__WHAT TO DO__:
Exact copies of the lines from the one holding "Task: Click the" through the last line of the entries below are to be printed, with pictures omitted.

__DATASET ENTRIES__:
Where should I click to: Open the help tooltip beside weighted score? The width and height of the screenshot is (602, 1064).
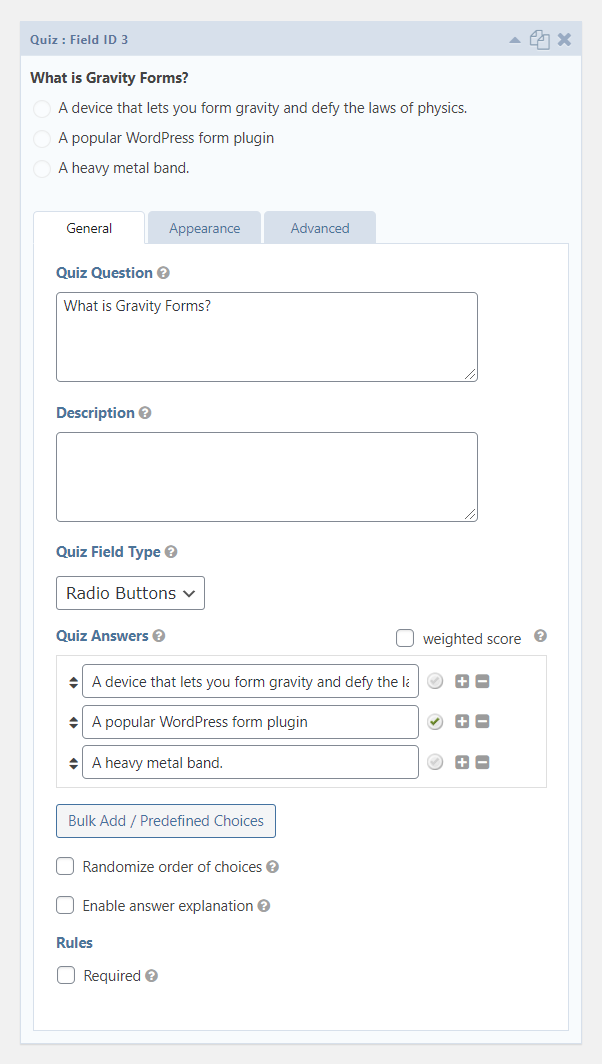[x=540, y=637]
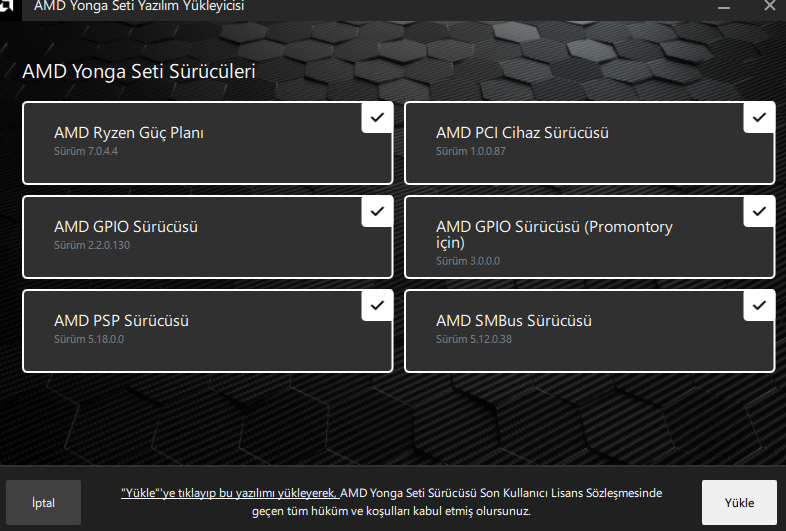Open the underlined license agreement link

click(228, 493)
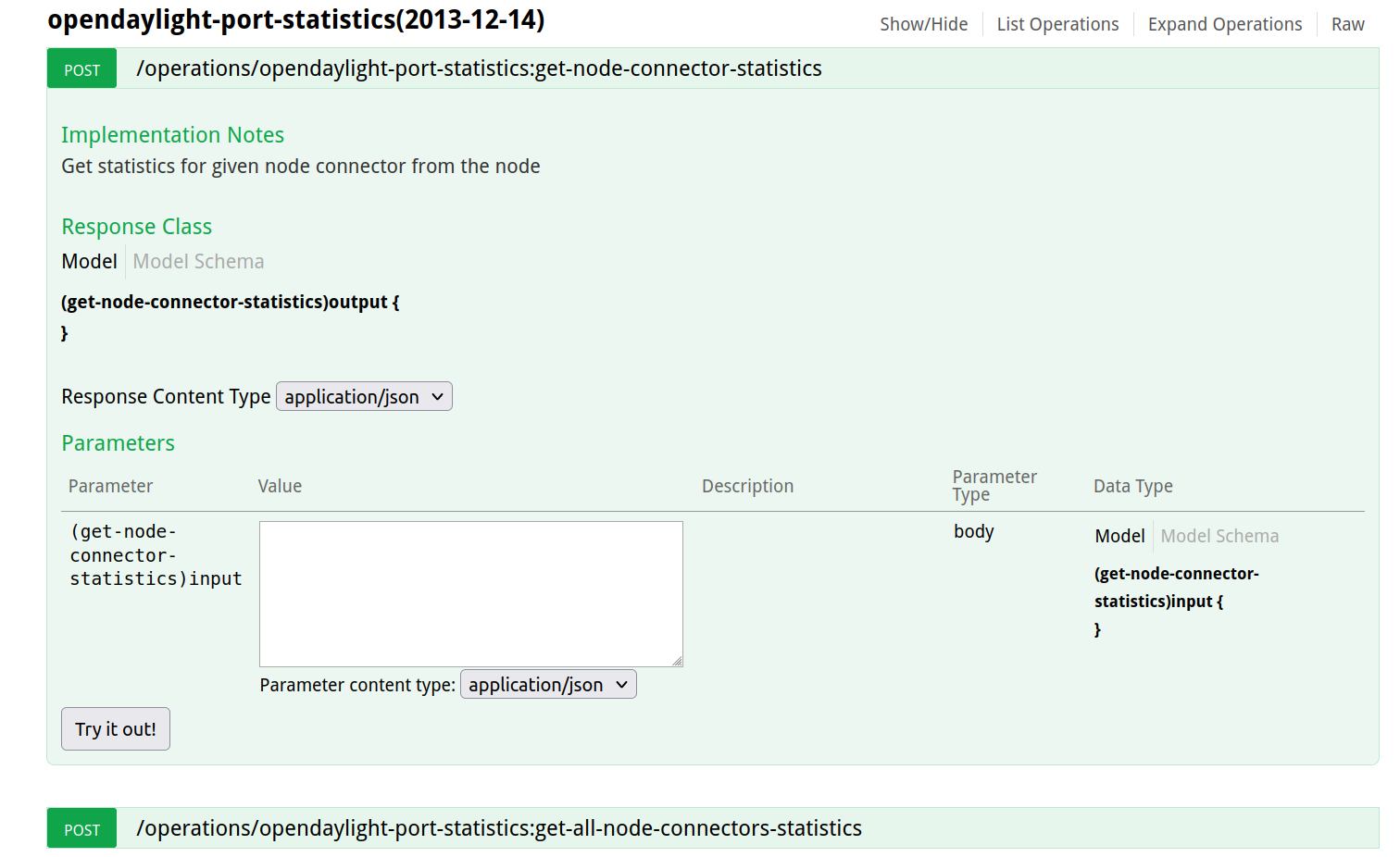Click the POST badge for get-all-node-connectors-statistics
Image resolution: width=1400 pixels, height=857 pixels.
pyautogui.click(x=81, y=829)

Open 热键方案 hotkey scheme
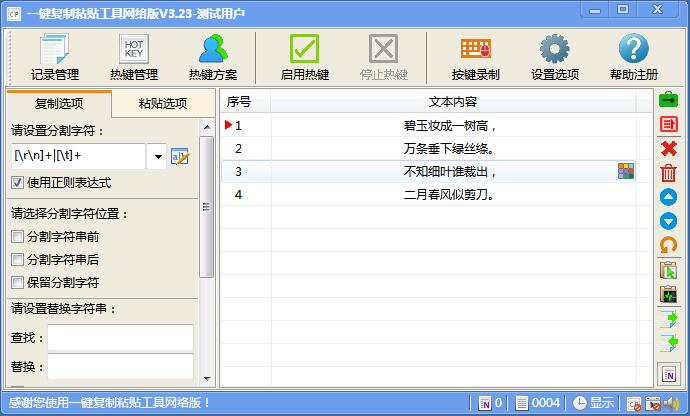[x=212, y=56]
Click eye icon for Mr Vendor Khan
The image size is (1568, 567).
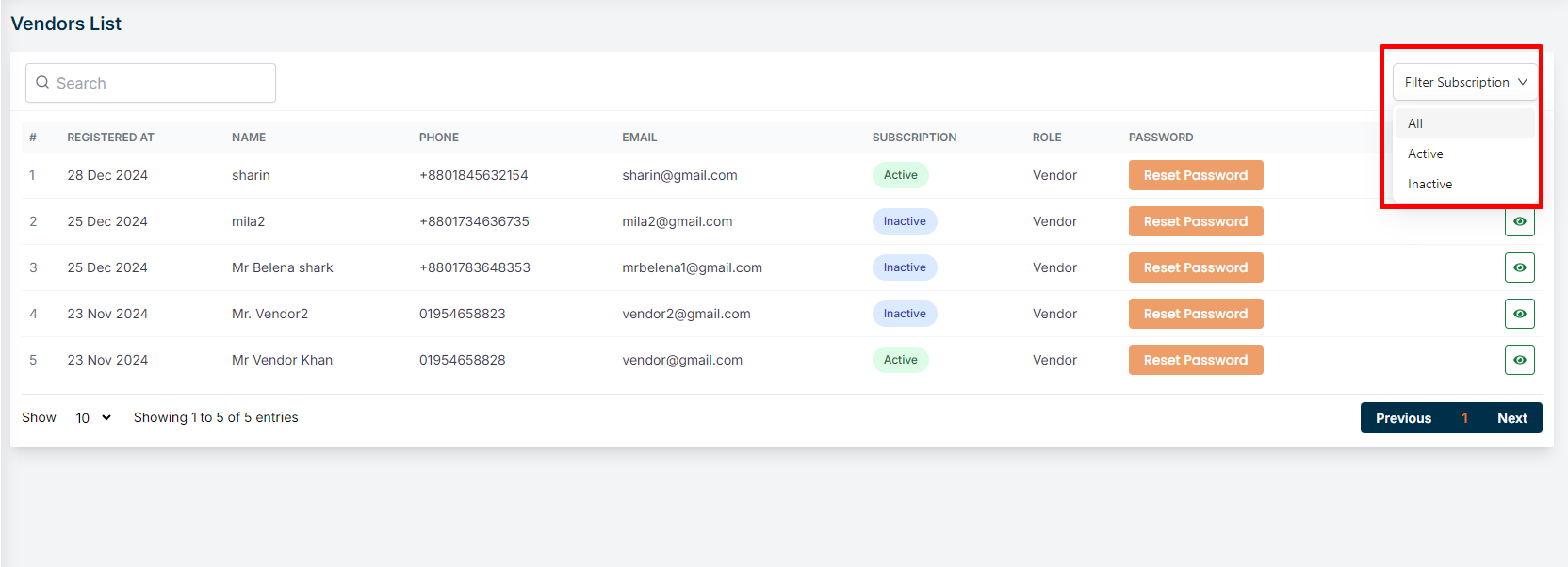[x=1519, y=360]
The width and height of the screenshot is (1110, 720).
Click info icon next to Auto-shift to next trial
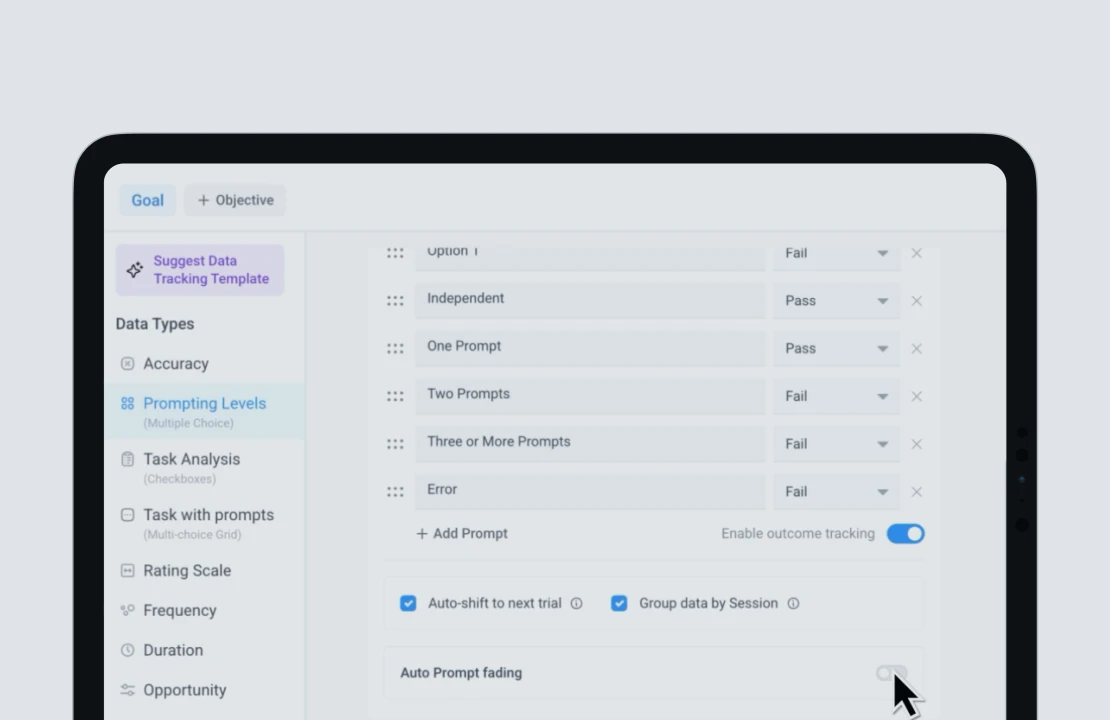[576, 604]
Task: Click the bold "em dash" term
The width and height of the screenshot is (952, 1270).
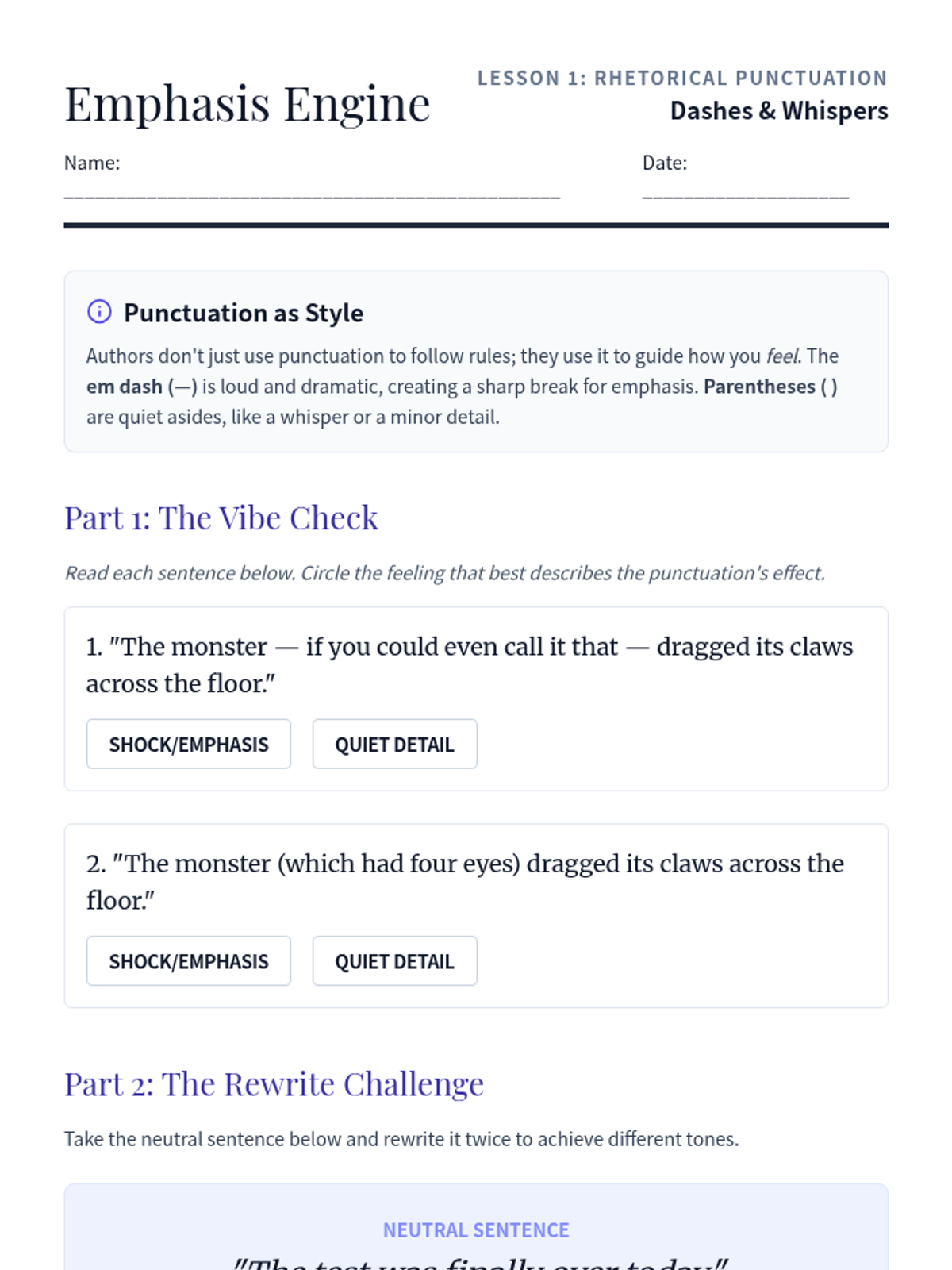Action: point(124,387)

__SOLVED EXERCISE__:
Task: Click the bold "em dash" term
The width and height of the screenshot is (952, 1270).
Action: point(124,387)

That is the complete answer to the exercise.